1. Although the U.S. Constitution guarantees the separation of church and state, this case seems to have far more to do with ethical issues than legal ones. What is the difference, and where do they overlap in this case?
2. How far should the navy (or any public organization) go in making religious accommodations? Are the accommodations that were offered to the doctor reasonable?
3. Would the issues be different if the case occurred in the civilian public sector? 4. A local newspaper reports, “He said people who criticize him for using his faith as
a reason not to prescribe birth control contend he should not use his position to stake out a political stand. . . . His commanding officer, he said, ‘is using this as a platform for his bias on contraception’”. Does his view of his superior’s alleged bias justify Dr. Messe’s taking a counter position? Why?

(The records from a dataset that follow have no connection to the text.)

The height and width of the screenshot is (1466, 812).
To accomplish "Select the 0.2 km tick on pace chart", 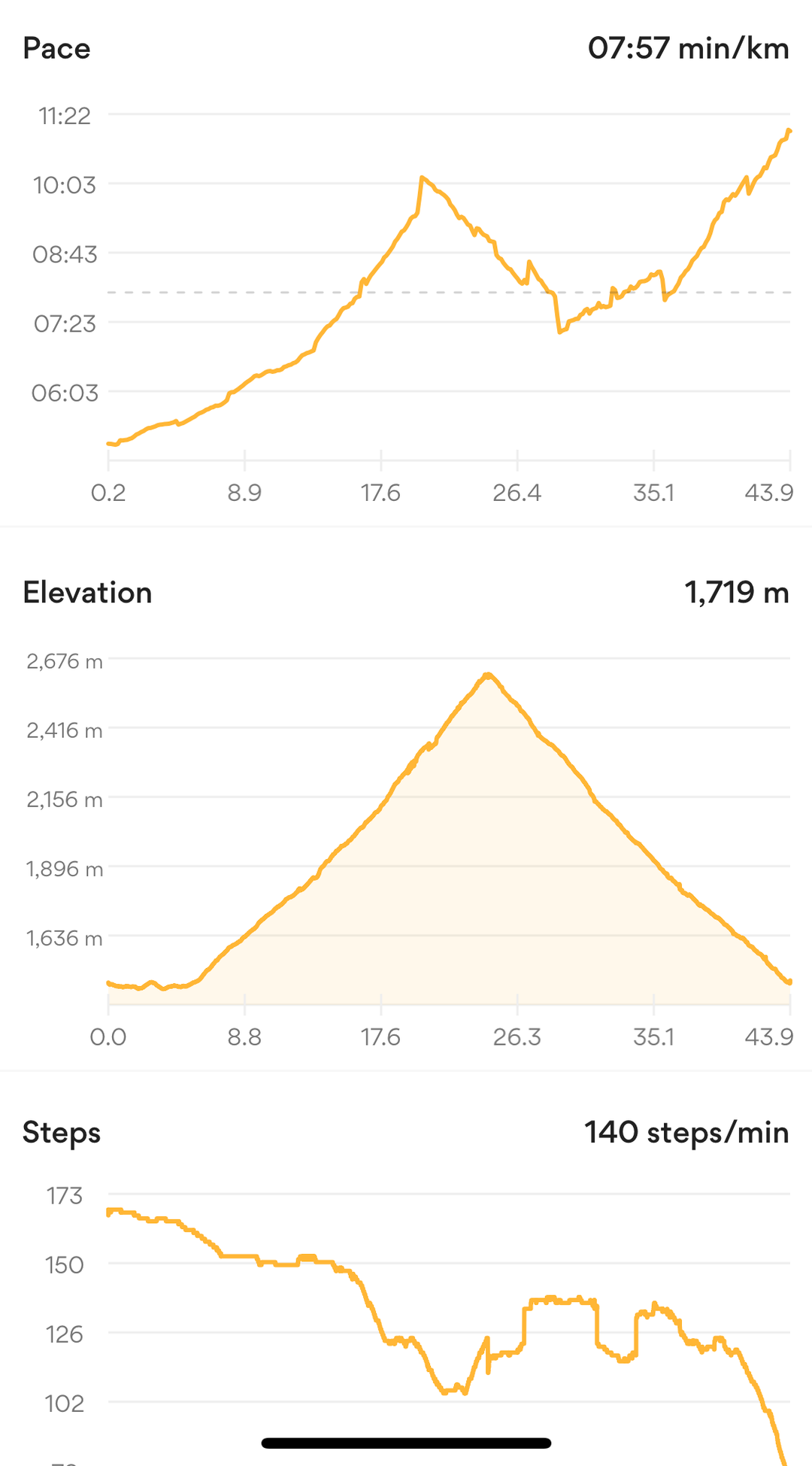I will point(108,493).
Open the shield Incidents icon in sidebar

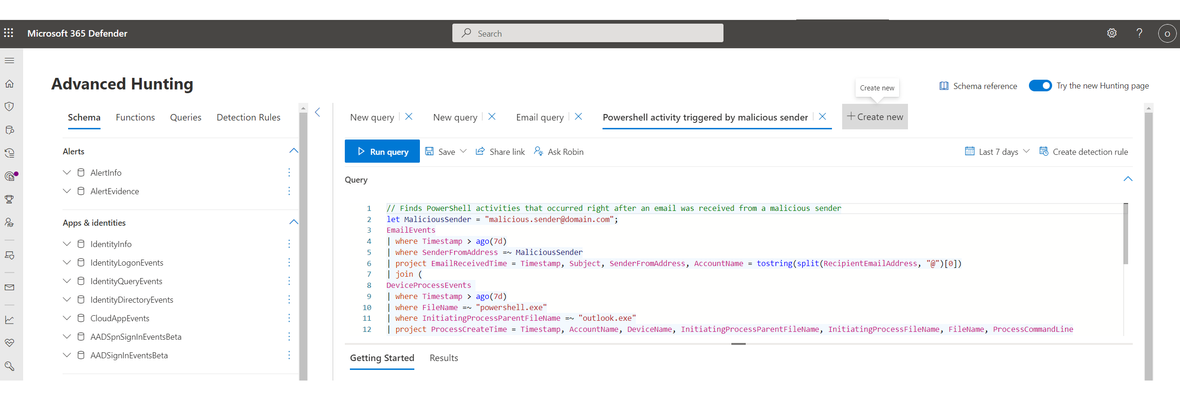9,107
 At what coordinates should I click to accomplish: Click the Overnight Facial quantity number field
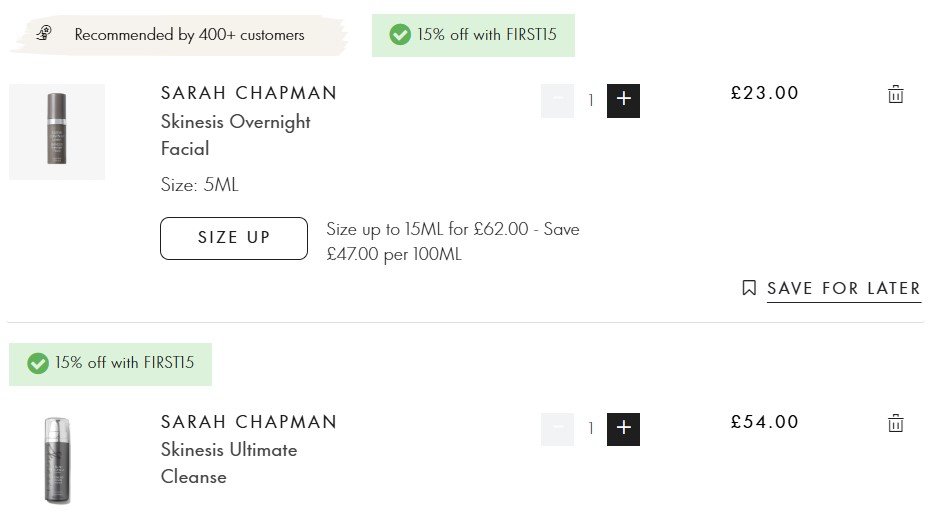[x=591, y=100]
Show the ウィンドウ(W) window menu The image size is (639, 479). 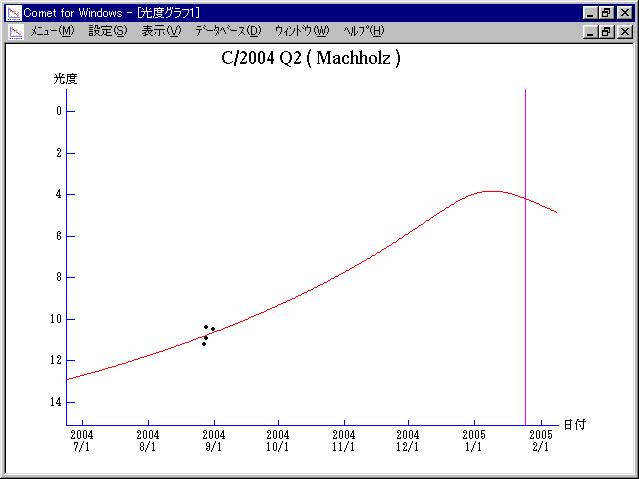point(301,31)
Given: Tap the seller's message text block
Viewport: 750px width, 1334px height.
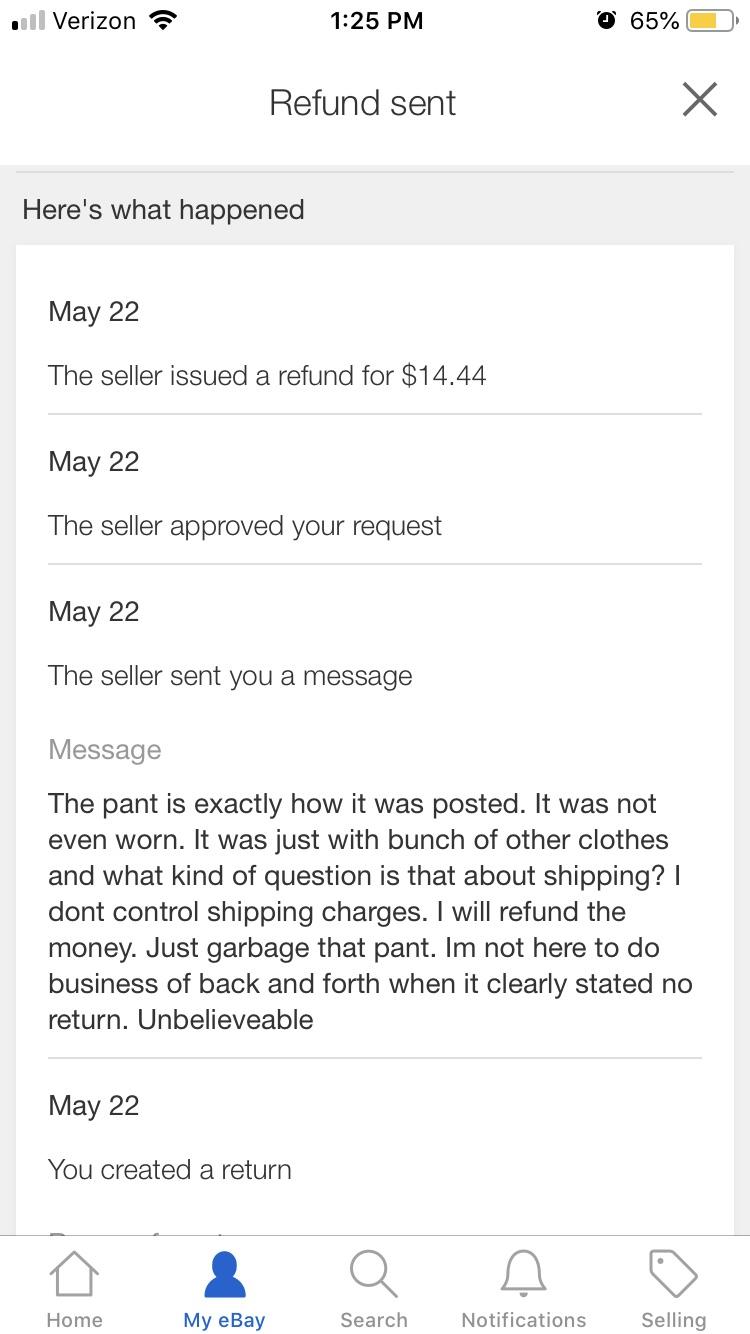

5. Regulations and standard operating procedures are not neutral but implicitly bear ethical values and call on selected duties and principles. One of the central issues in this case is referral, obligatory under navy guidelines. Is there a difference in terms of values, duties, or principles between prescribing contraceptives and referring patients to other staff? Is complicity an issue, given that the patient requests the service?
6. Should personal religious beliefs play a role in a public manager’s decision making and service delivery? Why? Is the doctor’s behavior here any different, from an ethical perspective, from the chief justice’s defiance of a court order, as related in Chapter Three?
7. You are the new director of clinical services and Dr. Messe’s superior. How would you handle this, and why?